Re: logging services with shell interaction

2023-06-23 Thread Ben Franksen

Hi Caspar

thanks for the heads-up; this is certainly an interesting project, but 
for me to start playing with it only makes sense if and when it has 
matured to the point where there is a minimum of documentation 
(-h/--help or something like that) and ideally some sort of revision 
control, too. I may be (barely) able to debug such low-level C code if I 
notice it misbehaving but to reverse-engineer what it is supposed to do 
is beyond my abilities.


Cheers
Ben

Am 22.06.23 um 19:16 schrieb Casper Ti. Vector:

On Thu, Oct 21, 2021 at 02:01:29AM +0800, Casper Ti. Vector wrote:

As has been said by Laurent, in the presence of a supervision system
with reliable logging and proper rotation, what `procServ' mainly does
can be done better by something like `socat' which wraps something like
`recordio', which in turn wraps the actual service process (EPICS IOC).
The devil is in the details: most importantly, when the service is to
be stopped, the ideal situation is that the actual service process gets
killed, leading to the graceful exit of `recordio' and then `socat'.
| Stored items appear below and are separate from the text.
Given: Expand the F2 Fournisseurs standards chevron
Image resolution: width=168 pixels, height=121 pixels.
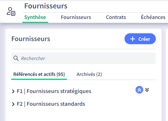Looking at the screenshot, I should [x=13, y=104].
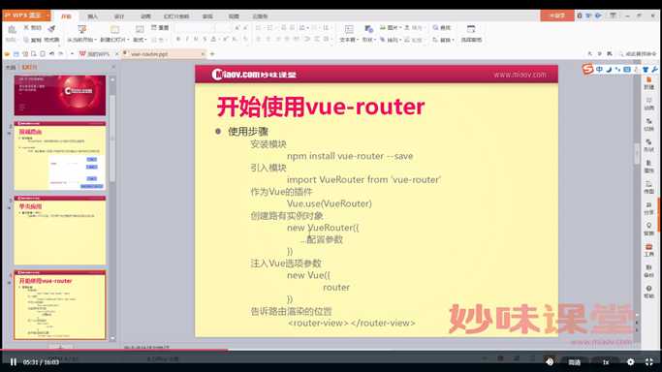The image size is (662, 372).
Task: Enter fullscreen video mode
Action: [x=649, y=362]
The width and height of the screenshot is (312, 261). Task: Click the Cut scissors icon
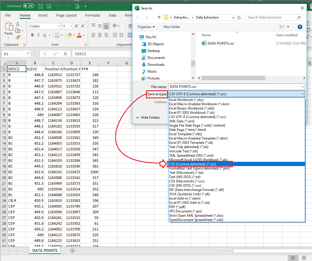click(x=18, y=24)
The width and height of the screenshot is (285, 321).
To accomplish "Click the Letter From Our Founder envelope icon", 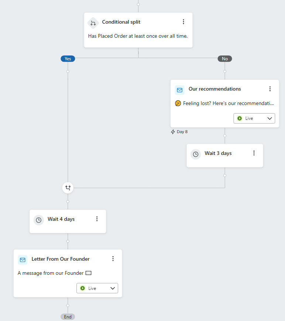I will 23,260.
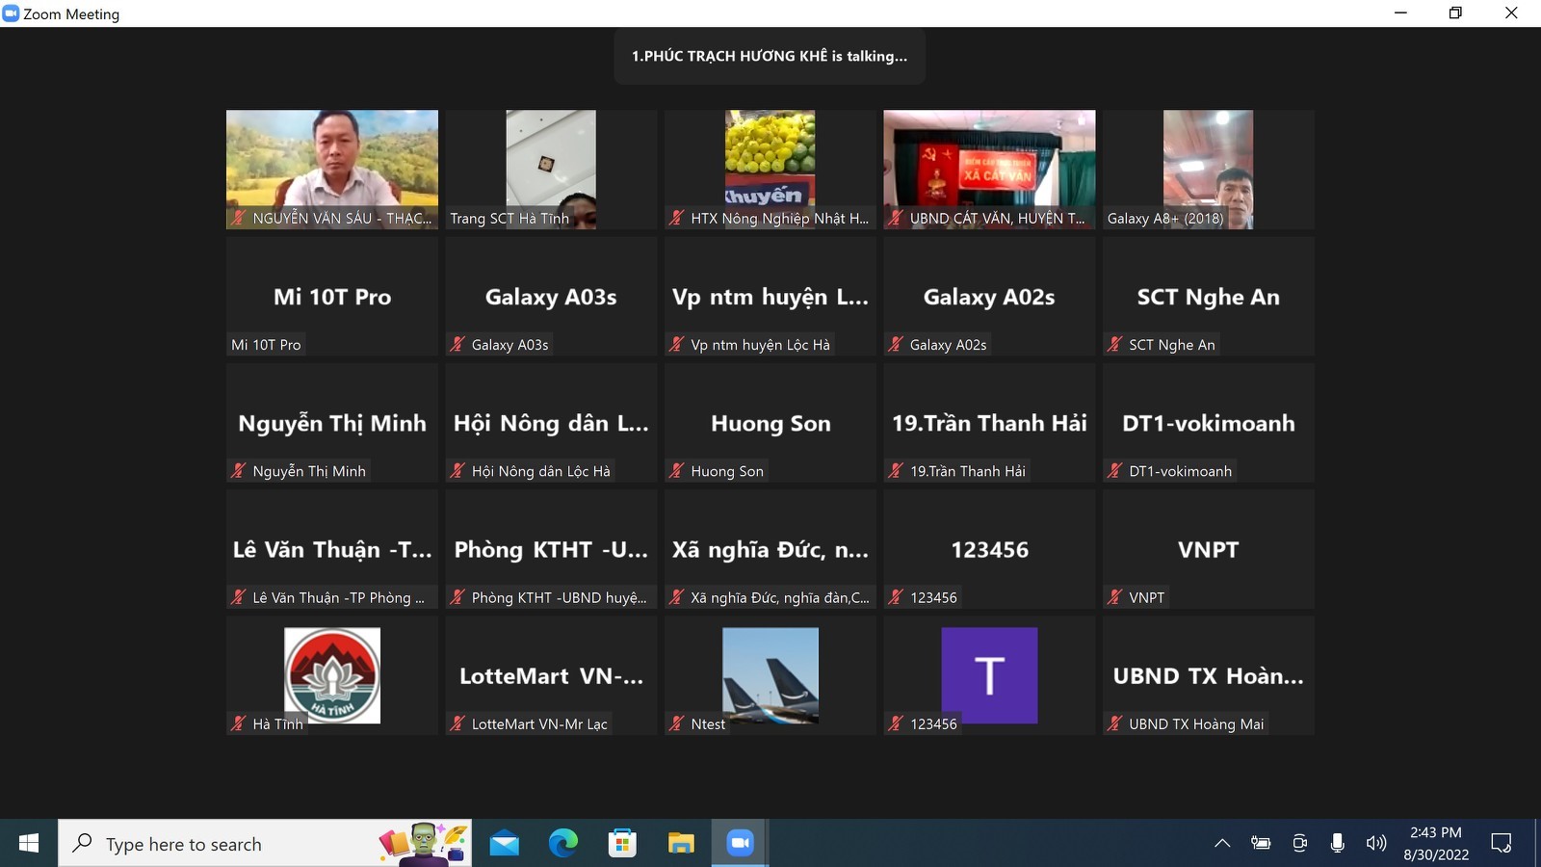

It is found that socat does not do I/O fan-in/fan-out with multiple
clients; it also assumes the `exec:'-ed subprocess is constantly present
(i.e. it does not handle IOC restarting).  So I have written a dedicated
program, ipctee (see below for link to source code), that does this.
I have also written a program, iotrap, that after receiving a
terminating signal, first closes the stdin of its children in the hope
that the latter exits cleanly, and after a tunable delay forwards the
signal.  This way IOCs are allowed to really run their clean-up code,
instead of just being killed instantly by the signal.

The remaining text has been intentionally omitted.